LE CROUPE CARCO-PROMODIS reprend le dernier fabricant de bérets 100% français

19 sept 2012 à 16h46 par - Webmaster
Le tribunal d'instance de Pau vient de confirmer, en appel son jugement du 29 mai dernier en faveur du repreneur Cargo Promodis à qui le groupe Béatex est cédé.

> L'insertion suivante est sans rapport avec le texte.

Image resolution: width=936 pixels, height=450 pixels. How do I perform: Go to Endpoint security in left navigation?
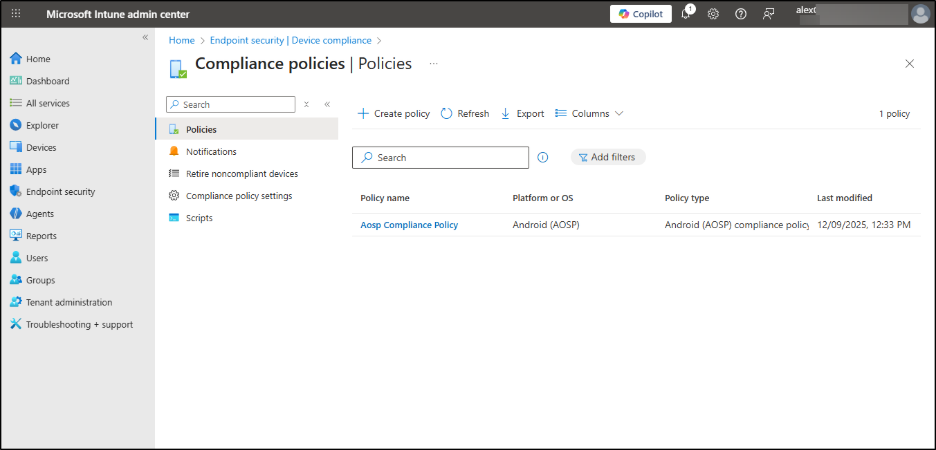click(60, 192)
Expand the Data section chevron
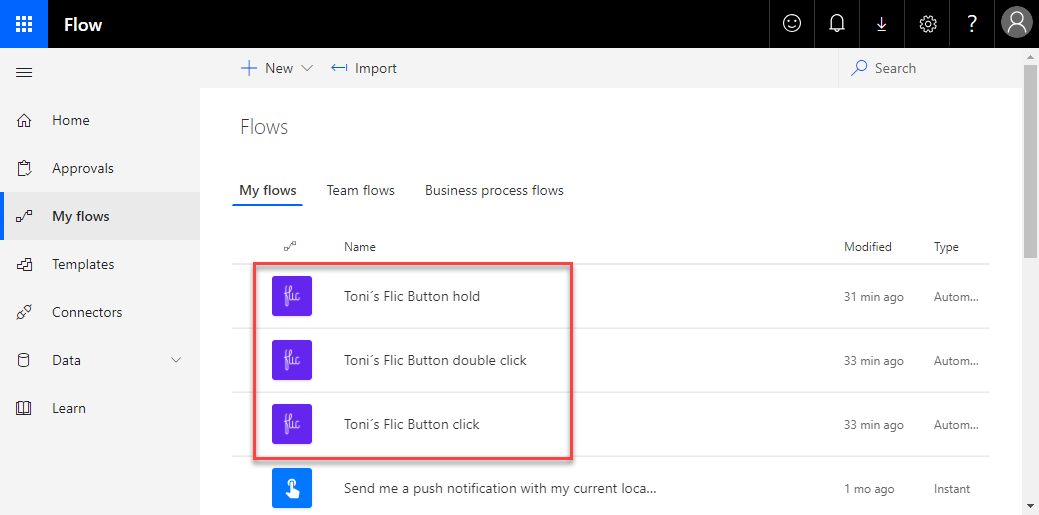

Une décision qui conforte le groupe repreneur, important client de Béatex, dans sa volonté de relancer et développer le béret, produit emblématique par excellence. En redressement judiciaire depuis le début de l'année, Béatex, dernier fabricant de bérets 100% français, était convoité par 4 repreneurs particulièrement motivés. La surface financière du groupe Cargo (200 M€ de CA) qui regroupe une quinzaine de sociétés dans les secteurs de la décoration, du petit équipement de la maison ou encore du bricolage, ajoutée au savoir-faire métier de Promodis, fournisseur d'articles militaires et paramilitaires parmi lesquels le fameux béret commando Le Centurion, ont permis à ce groupe du Sud Ouest de la France de faire la différence. Pour le groupe repreneur qui a conservé la majorité des effectifs de Béatex et prévoit d'investir 500 000 € immédiatement et 1,2 M€ au total sur 2 ans, l'heure est aujourd'hui au redémarrage de la fabrication et au redéploiement de j'entreprise créée en 1840 qui commencera par retrouver son nom originel, Laulhere France. « Il est urgent maintenant de remonter nos manches pour redémarrer la production malgré l'été, martèle Jean Philippe Frémont président de Promodis. Nous ferons tout pour relever cette belle société historique et brandir fièrement le dernier béret made in France.» Cargo-Promodis s'appuiera sur l'atout majeur d'une production 100% française pour relancer et développer la nouvelle entité sur ses 4 marchés : l'armée française, le paramilitaire, le béret traditionnel basque et le béret mode. Promodis, acteur sur ces marchés depuis 40 ans et premier client privé de Béatex depuis des années, est particulièrement bien placé pour en optimiser les débouchés commerciaux et en assurer la responsabilité opérationnelle. Quant au groupe Cargo, il apportera sa solidité financière, sa puissance commerciale, l'efficacité de ses outils de gestion et ses services mutualisés en matière de logistique, d'informatique, de marketing et de communication. "Je me réjouis avant tout que la procédure soit enfin terminée pour les salariés de Béa tex qui vivaient dans l'incertitude depuis trop longtemps, conclut Jean-Philippe Frémont. Je me réjouis aussi bien sûr que ce soit notre projet qui l'ait emporté car j'ai toujours eu la conviction que c'était le plus solide et le plus cohérent pour offrir la meilleure chance de pérennité à Béatex."